Apologies if any part of the media stuff seemed like it overclaimed regarding our work.
“we would have ended up with similar forecasts in terms of their qualitative conclusions about how plausible AGI in/by 2027 is” if this is with regard to perturbation studies of the two super-exponential terms, I believe based on the work I’ve shared in part here it is false, but happy to agree to disagree on the rest :)
I’m curious to hear what conclusions you think we would have came to & should come to. I’m skeptical that they would have been qualitatively different. Perhaps you are going to argue that we shouldn’t put much credence in the superexponential model? What should we put it in instead? Got a better superexponential model for us? Or are you going to say we should stick to exponential?
Thanks for engaging, I’m afraid I can’t join the call due to a schedule conflict but I look forward to hearing about it from Eli!
Ah, I was trying to avoid implying a lack of integrity in the forecasting effort, and as a result ended up implying knowing other things about your mental state.
To restate: I do not think a forecaster not previously committed to achieving a result with a median around that point would have, after doing a perturbation analysis that would display how dominant the two superexponential terms are in predetermining that specific outcome, presented those conclusions without hammering the point that those two superexponential terms are completely determining the topline result and that no other parameters make a meaningful contribution, whether forecasts of compute availability, current capabilities, capabilities required for SC, or otherwise.
Sorry if my previous comment implied something else!
(I offered to call with Peter because I’m having trouble understanding his positions over text-based discussion. edit: looks like we will call)
I will briefly say re:
I agree in an ideal world the timelines model would be more rigorous with better structure, more ablation studies, more justifications, etc. However this would have taken a lot longer and my guess is that we would have ended up with similar forecasts in terms of their qualitative conclusions about how plausible AGI in/by 2027 is (though of course, I’m not certain). We didn’t want to let perfect be the enemy of the good/useful (i.e. good/useful in our opinion; seems like the crux may be you disagree that it’s useful).
Apologies if any part of the media stuff seemed like it overclaimed regarding our work.
Looking forward to getting clarity!
“we would have ended up with similar forecasts in terms of their qualitative conclusions about how plausible AGI in/by 2027 is” if this is with regard to perturbation studies of the two super-exponential terms, I believe based on the work I’ve shared in part here it is false, but happy to agree to disagree on the rest :)
I’m curious to hear what conclusions you think we would have came to & should come to. I’m skeptical that they would have been qualitatively different. Perhaps you are going to argue that we shouldn’t put much credence in the superexponential model? What should we put it in instead? Got a better superexponential model for us? Or are you going to say we should stick to exponential?

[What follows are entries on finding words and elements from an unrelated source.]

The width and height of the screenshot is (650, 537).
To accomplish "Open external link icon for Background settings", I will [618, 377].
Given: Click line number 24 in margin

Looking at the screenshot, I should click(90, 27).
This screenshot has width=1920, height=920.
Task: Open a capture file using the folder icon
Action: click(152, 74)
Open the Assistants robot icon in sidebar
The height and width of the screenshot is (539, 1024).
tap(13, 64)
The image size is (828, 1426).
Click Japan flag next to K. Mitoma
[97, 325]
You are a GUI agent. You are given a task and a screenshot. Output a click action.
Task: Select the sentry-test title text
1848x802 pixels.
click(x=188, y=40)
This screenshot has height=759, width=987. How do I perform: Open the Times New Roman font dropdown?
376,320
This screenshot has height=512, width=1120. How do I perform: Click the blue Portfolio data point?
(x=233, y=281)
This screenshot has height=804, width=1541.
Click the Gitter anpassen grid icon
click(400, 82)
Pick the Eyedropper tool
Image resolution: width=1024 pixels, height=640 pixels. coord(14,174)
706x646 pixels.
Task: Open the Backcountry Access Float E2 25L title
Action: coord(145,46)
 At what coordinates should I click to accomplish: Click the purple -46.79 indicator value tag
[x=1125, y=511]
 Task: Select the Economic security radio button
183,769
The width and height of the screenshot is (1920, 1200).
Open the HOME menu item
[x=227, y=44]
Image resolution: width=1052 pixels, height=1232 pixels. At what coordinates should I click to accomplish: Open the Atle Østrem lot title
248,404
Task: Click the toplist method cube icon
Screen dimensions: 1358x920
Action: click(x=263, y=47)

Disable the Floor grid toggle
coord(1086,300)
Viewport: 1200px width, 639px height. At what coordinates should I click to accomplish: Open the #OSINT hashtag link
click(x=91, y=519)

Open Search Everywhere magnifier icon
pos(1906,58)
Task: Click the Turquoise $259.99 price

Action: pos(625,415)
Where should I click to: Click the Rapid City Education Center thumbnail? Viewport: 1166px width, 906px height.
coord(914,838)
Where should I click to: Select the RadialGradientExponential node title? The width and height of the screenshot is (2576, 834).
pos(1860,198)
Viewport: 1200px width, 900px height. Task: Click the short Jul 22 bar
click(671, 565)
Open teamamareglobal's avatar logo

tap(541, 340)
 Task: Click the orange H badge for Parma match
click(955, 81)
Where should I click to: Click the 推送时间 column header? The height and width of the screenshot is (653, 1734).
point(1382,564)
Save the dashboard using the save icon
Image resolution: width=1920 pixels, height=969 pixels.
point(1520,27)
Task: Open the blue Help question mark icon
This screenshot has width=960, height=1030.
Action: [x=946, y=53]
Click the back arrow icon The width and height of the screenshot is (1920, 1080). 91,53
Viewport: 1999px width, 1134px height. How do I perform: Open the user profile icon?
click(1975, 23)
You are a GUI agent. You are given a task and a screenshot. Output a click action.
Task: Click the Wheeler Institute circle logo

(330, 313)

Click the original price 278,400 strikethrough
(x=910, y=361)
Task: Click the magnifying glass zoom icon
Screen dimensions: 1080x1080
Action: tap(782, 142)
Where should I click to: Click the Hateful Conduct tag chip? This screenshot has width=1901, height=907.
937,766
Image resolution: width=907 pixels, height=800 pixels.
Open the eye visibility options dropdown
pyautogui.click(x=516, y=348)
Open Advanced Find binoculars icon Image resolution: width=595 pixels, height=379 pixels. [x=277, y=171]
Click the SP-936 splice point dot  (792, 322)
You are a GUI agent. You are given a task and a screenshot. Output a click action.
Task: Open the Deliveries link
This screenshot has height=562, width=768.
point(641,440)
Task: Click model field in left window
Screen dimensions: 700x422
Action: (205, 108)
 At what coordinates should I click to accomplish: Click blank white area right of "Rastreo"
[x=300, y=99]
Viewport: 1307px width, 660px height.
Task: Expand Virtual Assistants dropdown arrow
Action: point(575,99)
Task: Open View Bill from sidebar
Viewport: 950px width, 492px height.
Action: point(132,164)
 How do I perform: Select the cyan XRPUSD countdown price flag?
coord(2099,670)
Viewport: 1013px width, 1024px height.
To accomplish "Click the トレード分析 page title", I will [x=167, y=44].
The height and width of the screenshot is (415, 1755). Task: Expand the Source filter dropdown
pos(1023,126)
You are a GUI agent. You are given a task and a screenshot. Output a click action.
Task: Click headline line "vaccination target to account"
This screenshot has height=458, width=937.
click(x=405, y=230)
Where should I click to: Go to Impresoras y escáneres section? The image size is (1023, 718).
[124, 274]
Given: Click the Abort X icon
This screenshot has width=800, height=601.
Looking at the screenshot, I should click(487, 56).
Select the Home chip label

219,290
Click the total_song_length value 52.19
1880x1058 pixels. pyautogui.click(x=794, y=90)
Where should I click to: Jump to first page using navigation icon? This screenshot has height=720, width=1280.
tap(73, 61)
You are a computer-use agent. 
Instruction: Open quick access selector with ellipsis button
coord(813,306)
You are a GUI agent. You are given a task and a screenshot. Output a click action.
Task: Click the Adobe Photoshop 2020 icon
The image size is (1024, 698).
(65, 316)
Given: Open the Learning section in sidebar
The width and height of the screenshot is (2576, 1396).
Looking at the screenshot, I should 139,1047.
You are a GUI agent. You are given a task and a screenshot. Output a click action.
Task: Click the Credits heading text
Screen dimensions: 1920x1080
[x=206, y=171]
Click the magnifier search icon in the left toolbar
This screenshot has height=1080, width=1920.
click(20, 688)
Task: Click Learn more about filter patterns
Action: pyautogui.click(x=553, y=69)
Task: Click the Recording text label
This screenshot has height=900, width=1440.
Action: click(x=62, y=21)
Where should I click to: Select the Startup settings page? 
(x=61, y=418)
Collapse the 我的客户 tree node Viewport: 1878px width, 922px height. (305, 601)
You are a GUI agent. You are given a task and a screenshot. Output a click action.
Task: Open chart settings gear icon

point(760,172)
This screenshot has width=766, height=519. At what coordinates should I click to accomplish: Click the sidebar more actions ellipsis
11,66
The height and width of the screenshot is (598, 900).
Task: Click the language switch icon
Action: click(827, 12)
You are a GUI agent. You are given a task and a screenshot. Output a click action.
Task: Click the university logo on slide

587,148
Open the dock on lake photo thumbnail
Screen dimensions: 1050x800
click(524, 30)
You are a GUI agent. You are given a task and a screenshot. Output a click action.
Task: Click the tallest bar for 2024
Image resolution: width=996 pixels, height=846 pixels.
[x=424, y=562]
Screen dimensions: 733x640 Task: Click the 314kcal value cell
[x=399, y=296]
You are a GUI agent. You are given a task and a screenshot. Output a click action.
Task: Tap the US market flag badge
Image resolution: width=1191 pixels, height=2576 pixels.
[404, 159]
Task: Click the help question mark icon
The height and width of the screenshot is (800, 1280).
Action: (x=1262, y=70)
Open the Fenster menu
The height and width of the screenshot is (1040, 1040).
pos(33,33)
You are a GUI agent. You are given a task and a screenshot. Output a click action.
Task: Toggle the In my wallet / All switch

Thanks for engaging, I’m afraid I can’t join the call due to a schedule conflict but I look forward to hearing about it from Eli!
Ah, I was trying to avoid implying a lack of integrity in the forecasting effort, and as a result ended up implying knowing other things about your mental state.
To restate: I do not think a forecaster not previously committed to achieving a result with a median around that point would have, after doing a perturbation analysis that would display how dominant the two superexponential terms are in predetermining that specific outcome, presented those conclusions without hammering the point that those two superexponential terms are completely determining the topline result and that no other parameters make a meaningful contribution, whether forecasts of compute availability, current capabilities, capabilities required for SC, or otherwise.
Sorry if my previous comment implied something else!